Ну об этом можно очень долго говорить, поскольку таких исполнений были десятки, если не сотни. Расскажу лишь об одном наиболее важном, первом исполнении моей музыки на Западе, в Лондоне на фестивале Альмейда в 1989 году. Когда то в 1988 году Александр Щетинский был гостем на фестивале Варшавская Осень. После концерта очень известного в то время американского пианиста Айвара Михашоффа он пришел поздравить его за кулисы и вручил ему ноты своего сочинения, а также Александра Гугеля и мои, что было на то время весьма рискованно. Через некоторое время он сообщил, что собирается сыграть в Лондоне программу под названием «Украинские минималисты», добавив туда ещё сонату Валентина Сильвестрова.
Очень редко, поскольку большую часть времени я предпочитаю жить и работать на даче в 120 километрах от Москвы. Как правило, я слушаю музыку интересующих меня современных композиторов в записи.
Почти нет, я привык вариться в собственном соку и черпать вдохновение из других источников, ну, в созерцании природы, например.
Я думаю, что такой границы не существует. Более того, я иногда использую в своих сочинениях различные стилистические краски, возможно это связано с тем, что я периодически пишу музыку к театральным постановкам.
У меня есть одно такое сочинение, написанное по заказу Берлинской Академии Искусств под названием «Воплощение цвета» для трёх художников, трёх танцоров, электроники и камерного ансамбля. Для меня это был новый и очень интересный опыт попытки глубинного синтеза, взаимопроникновения искусств. Но большинство из того что я вижу сейчас представляется мне обычным шарлатанством. Под такие проекты видимо выбиваются хорошие деньги, благополучно «осваиваются», ну а результат? Публика дура, она всё съест, особенно если после такого перформанса устроить пышный банкет для нужных людей.

### Задание 1
Выведите без изменений отрывок текста, который открывается словами, содержащими «Я думаю, что», и закрывается словами «к театральным постановкам.».
### Задание 2
Сколько строк в записях содержат строку «should»? В ответе укажите только число.

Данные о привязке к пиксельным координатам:
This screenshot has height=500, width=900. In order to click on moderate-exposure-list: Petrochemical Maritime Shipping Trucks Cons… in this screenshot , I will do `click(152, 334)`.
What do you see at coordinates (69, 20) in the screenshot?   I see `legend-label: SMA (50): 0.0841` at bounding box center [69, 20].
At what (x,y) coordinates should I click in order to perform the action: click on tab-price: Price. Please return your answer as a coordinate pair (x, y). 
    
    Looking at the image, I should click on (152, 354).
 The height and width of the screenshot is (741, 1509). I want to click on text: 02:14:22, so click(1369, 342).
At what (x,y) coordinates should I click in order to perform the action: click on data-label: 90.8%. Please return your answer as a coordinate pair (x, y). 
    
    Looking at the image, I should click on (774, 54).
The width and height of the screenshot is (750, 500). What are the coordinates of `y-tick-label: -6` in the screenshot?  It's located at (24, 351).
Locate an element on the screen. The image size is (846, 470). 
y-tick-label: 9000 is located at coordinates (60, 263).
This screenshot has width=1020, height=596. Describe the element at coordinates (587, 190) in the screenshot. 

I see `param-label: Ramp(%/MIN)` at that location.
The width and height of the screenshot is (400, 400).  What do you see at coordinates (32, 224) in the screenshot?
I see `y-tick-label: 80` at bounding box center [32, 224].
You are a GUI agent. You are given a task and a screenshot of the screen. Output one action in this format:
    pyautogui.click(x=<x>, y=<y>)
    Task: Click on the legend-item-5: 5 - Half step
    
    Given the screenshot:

### Ответ 1
Я думаю, что такой границы не существует. Более того, я иногда использую в своих сочинениях различные стилистические краски, возможно это связано с тем, что я периодически пишу музыку к театральным постановкам.

### Ответ 2
4